__Task requirements__
In the data below, which lines hold "status"? Copy every one.

__Saved entries__
########################################
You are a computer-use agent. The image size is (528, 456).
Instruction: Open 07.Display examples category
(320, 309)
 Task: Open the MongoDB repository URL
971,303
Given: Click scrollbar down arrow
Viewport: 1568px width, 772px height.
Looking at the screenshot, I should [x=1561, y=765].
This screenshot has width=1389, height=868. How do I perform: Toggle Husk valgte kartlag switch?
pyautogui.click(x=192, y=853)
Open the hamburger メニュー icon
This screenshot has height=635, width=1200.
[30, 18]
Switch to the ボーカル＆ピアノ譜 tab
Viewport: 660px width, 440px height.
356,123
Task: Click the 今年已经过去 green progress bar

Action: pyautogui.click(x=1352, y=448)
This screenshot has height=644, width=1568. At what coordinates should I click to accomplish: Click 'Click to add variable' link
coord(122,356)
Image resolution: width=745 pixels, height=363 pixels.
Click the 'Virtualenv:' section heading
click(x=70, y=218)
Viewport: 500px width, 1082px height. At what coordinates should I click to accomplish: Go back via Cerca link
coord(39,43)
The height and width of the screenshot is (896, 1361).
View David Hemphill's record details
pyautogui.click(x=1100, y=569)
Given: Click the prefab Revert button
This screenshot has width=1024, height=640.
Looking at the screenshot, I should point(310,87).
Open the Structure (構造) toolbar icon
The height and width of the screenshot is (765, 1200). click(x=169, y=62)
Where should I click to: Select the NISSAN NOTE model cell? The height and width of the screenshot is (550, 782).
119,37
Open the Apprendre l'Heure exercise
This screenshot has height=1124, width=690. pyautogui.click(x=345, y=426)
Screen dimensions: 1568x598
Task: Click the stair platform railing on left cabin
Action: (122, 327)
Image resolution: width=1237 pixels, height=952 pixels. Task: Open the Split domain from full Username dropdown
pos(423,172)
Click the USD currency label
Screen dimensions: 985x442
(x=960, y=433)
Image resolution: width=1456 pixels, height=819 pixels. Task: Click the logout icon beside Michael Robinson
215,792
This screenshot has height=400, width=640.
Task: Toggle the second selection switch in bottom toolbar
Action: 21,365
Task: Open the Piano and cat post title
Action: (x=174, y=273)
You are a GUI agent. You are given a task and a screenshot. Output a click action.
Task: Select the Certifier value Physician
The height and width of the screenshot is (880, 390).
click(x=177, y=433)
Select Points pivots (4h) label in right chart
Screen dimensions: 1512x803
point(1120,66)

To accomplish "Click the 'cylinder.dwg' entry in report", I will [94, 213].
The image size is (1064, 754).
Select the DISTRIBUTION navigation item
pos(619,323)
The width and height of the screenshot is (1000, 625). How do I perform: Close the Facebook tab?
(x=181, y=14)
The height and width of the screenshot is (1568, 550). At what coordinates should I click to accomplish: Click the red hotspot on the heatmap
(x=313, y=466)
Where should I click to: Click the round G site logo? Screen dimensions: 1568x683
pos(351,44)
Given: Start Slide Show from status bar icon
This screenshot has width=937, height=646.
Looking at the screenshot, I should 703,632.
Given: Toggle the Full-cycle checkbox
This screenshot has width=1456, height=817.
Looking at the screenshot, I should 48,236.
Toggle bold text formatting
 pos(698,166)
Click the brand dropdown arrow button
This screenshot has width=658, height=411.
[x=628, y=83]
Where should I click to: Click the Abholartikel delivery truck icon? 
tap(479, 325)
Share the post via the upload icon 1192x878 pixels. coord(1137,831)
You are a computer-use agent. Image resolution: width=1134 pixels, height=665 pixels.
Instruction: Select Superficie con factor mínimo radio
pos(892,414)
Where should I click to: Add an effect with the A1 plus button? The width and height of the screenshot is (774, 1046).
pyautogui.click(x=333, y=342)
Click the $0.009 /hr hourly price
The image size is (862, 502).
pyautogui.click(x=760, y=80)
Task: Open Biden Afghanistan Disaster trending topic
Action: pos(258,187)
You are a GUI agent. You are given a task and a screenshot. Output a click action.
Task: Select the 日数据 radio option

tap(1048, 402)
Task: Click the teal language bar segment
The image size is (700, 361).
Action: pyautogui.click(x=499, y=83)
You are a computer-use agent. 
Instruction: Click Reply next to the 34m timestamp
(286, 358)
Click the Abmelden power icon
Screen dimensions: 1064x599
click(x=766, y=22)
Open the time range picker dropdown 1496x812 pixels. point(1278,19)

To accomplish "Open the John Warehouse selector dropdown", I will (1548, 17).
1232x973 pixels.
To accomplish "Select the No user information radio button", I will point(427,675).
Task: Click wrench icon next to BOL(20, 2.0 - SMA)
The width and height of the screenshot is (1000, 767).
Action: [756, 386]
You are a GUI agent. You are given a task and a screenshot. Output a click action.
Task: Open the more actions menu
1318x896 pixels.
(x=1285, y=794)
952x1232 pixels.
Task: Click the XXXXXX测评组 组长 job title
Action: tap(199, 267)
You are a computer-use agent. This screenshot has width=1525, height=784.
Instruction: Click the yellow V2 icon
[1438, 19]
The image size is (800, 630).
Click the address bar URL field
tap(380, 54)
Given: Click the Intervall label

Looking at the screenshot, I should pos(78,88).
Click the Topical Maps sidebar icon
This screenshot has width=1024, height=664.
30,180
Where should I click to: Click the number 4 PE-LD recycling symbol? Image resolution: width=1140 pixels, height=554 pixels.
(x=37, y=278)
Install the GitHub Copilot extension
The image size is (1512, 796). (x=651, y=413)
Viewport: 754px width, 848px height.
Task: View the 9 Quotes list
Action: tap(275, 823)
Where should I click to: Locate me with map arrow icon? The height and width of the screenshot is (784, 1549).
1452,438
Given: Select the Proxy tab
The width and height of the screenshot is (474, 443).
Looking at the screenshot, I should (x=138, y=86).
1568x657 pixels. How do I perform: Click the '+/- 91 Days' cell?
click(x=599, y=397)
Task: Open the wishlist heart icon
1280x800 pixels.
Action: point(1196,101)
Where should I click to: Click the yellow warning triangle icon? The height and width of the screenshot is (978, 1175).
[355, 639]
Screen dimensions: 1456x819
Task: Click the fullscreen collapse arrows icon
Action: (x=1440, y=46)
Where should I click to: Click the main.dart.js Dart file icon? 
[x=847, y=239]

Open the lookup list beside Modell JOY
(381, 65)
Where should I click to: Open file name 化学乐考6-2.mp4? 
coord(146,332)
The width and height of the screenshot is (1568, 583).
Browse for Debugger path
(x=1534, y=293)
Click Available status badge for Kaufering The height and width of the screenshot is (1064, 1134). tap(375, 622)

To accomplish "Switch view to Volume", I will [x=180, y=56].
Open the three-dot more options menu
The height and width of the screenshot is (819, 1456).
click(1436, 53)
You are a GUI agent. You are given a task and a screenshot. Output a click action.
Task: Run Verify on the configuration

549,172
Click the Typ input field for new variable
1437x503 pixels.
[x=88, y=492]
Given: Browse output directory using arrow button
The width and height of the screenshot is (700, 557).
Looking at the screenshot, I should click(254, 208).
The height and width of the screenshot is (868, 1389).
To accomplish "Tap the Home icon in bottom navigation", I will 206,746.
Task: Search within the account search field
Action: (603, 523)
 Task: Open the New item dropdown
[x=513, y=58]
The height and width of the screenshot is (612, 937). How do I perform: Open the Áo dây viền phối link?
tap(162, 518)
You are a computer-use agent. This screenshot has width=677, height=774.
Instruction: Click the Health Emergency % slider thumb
########################################
__Reply__
Given: Start Slide Show from status bar icon
Click Available status badge for Kaufering The height and width of the screenshot is (1064, 1134). tap(375, 622)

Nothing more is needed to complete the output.